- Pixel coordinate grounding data
+-------+
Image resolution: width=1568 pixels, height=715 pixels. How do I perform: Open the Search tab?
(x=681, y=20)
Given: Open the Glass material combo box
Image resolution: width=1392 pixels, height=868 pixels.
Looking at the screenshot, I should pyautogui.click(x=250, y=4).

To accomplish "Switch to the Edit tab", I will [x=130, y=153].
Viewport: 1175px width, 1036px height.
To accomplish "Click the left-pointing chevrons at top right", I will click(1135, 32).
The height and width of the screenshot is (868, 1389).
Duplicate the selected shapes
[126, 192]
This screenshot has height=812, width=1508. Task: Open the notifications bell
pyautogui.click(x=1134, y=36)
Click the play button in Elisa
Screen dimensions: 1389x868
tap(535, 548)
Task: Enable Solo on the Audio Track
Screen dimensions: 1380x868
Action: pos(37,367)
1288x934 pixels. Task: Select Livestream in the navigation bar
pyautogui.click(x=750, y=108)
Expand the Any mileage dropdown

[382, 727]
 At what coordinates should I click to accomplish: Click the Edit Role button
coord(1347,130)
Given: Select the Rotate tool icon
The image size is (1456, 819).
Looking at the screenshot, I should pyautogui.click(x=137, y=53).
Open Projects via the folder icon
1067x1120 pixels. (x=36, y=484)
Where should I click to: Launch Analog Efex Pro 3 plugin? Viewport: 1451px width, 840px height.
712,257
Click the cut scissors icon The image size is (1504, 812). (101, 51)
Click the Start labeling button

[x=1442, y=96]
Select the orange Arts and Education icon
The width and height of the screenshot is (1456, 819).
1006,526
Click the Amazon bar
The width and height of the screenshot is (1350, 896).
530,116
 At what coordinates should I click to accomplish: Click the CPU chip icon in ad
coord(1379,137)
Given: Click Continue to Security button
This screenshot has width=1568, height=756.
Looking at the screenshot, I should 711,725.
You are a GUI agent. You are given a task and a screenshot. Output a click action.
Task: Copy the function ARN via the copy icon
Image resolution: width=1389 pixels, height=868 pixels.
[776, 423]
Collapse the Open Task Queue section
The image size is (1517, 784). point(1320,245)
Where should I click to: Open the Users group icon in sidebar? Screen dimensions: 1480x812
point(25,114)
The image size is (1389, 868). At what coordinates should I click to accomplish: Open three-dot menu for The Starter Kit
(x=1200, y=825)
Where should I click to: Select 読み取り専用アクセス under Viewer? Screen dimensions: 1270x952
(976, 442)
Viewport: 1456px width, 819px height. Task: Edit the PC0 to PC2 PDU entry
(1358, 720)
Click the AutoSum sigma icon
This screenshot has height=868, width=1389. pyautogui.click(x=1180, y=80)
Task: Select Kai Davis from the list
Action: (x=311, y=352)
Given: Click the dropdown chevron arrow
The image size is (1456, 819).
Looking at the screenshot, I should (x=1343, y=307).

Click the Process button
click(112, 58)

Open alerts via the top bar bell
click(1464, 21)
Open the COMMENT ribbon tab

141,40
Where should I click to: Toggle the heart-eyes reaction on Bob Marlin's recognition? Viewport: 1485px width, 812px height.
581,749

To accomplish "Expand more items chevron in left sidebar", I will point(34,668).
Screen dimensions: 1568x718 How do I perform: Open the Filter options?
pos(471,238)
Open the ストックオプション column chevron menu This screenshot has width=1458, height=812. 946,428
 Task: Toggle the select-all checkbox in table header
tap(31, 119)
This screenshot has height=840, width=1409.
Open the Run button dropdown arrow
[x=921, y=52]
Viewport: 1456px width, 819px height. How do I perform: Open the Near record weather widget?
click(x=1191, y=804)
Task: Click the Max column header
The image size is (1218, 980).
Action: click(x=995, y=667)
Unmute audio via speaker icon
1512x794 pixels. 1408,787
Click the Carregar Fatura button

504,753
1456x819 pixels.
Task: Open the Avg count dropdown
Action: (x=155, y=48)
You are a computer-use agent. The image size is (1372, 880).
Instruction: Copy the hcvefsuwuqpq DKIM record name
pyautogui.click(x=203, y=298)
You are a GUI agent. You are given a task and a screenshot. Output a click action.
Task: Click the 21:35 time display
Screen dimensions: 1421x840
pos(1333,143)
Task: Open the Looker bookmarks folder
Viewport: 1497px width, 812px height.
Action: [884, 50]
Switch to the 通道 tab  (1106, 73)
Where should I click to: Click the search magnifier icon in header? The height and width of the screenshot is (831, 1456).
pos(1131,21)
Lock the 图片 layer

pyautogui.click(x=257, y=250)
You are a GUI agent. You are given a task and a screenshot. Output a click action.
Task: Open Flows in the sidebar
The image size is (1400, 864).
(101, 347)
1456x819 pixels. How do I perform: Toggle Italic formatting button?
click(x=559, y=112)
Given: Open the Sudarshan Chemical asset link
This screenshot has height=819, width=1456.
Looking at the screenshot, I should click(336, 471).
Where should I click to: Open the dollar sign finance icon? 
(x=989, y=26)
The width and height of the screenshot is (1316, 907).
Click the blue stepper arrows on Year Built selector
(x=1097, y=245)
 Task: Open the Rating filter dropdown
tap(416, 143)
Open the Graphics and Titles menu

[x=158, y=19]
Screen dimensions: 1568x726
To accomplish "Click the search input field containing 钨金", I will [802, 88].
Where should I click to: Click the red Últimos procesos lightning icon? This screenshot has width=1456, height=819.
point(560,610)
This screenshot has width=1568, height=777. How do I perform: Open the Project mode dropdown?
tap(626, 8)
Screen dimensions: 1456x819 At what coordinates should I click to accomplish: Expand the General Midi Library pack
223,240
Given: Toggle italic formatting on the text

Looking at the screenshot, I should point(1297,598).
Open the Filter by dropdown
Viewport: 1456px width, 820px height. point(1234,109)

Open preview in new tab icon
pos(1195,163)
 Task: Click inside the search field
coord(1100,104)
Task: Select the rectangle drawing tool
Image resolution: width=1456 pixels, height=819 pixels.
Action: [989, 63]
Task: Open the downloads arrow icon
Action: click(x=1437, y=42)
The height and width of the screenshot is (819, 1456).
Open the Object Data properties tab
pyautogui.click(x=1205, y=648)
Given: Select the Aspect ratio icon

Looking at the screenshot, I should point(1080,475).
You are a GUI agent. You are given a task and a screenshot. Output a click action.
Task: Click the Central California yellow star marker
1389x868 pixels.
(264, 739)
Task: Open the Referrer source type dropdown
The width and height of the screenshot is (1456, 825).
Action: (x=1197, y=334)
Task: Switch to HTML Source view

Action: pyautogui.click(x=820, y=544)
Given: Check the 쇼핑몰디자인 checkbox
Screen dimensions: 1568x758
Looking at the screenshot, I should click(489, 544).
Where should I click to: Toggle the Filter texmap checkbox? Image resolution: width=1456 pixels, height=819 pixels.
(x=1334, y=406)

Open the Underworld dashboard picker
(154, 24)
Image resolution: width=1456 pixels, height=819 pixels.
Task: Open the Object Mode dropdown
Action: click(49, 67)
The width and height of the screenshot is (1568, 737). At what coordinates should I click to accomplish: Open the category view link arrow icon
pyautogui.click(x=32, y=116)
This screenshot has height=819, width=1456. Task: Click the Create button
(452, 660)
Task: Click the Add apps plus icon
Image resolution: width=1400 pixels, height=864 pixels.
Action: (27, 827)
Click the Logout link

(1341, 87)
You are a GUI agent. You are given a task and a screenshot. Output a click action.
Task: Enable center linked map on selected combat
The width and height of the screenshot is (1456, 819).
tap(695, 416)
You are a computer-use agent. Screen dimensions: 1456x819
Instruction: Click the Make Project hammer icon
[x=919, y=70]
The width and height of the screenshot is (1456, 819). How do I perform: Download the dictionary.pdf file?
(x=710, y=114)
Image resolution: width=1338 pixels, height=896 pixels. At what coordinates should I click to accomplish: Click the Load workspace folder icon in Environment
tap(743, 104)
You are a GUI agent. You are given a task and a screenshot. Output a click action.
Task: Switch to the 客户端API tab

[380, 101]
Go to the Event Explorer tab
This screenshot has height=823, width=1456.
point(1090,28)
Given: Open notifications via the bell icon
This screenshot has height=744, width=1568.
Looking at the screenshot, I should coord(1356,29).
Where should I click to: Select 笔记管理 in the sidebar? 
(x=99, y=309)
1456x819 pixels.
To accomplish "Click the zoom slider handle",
+-------+
From the line containing "Task: Switch to HTML Source view" through the last line of the entries above, print every line exactly, including both ends, and nothing else.

Task: Switch to HTML Source view

Action: pyautogui.click(x=820, y=544)
Given: Check the 쇼핑몰디자인 checkbox
Screen dimensions: 1568x758
Looking at the screenshot, I should click(489, 544).
Where should I click to: Toggle the Filter texmap checkbox? Image resolution: width=1456 pixels, height=819 pixels.
(x=1334, y=406)

Open the Underworld dashboard picker
(154, 24)
Image resolution: width=1456 pixels, height=819 pixels.
Task: Open the Object Mode dropdown
Action: click(49, 67)
The width and height of the screenshot is (1568, 737). At what coordinates should I click to accomplish: Open the category view link arrow icon
pyautogui.click(x=32, y=116)
This screenshot has height=819, width=1456. Task: Click the Create button
(452, 660)
Task: Click the Add apps plus icon
Image resolution: width=1400 pixels, height=864 pixels.
Action: (27, 827)
Click the Logout link

(1341, 87)
You are a GUI agent. You are given a task and a screenshot. Output a click action.
Task: Enable center linked map on selected combat
The width and height of the screenshot is (1456, 819).
tap(695, 416)
You are a computer-use agent. Screen dimensions: 1456x819
Instruction: Click the Make Project hammer icon
[x=919, y=70]
The width and height of the screenshot is (1456, 819). How do I perform: Download the dictionary.pdf file?
(x=710, y=114)
Image resolution: width=1338 pixels, height=896 pixels. At what coordinates should I click to accomplish: Click the Load workspace folder icon in Environment
tap(743, 104)
You are a GUI agent. You are given a task and a screenshot. Output a click action.
Task: Switch to the 客户端API tab

[380, 101]
Go to the Event Explorer tab
This screenshot has height=823, width=1456.
point(1090,28)
Given: Open notifications via the bell icon
This screenshot has height=744, width=1568.
Looking at the screenshot, I should coord(1356,29).
Where should I click to: Select 笔记管理 in the sidebar? 
(x=99, y=309)
1456x819 pixels.
To accomplish "Click the zoom slider handle",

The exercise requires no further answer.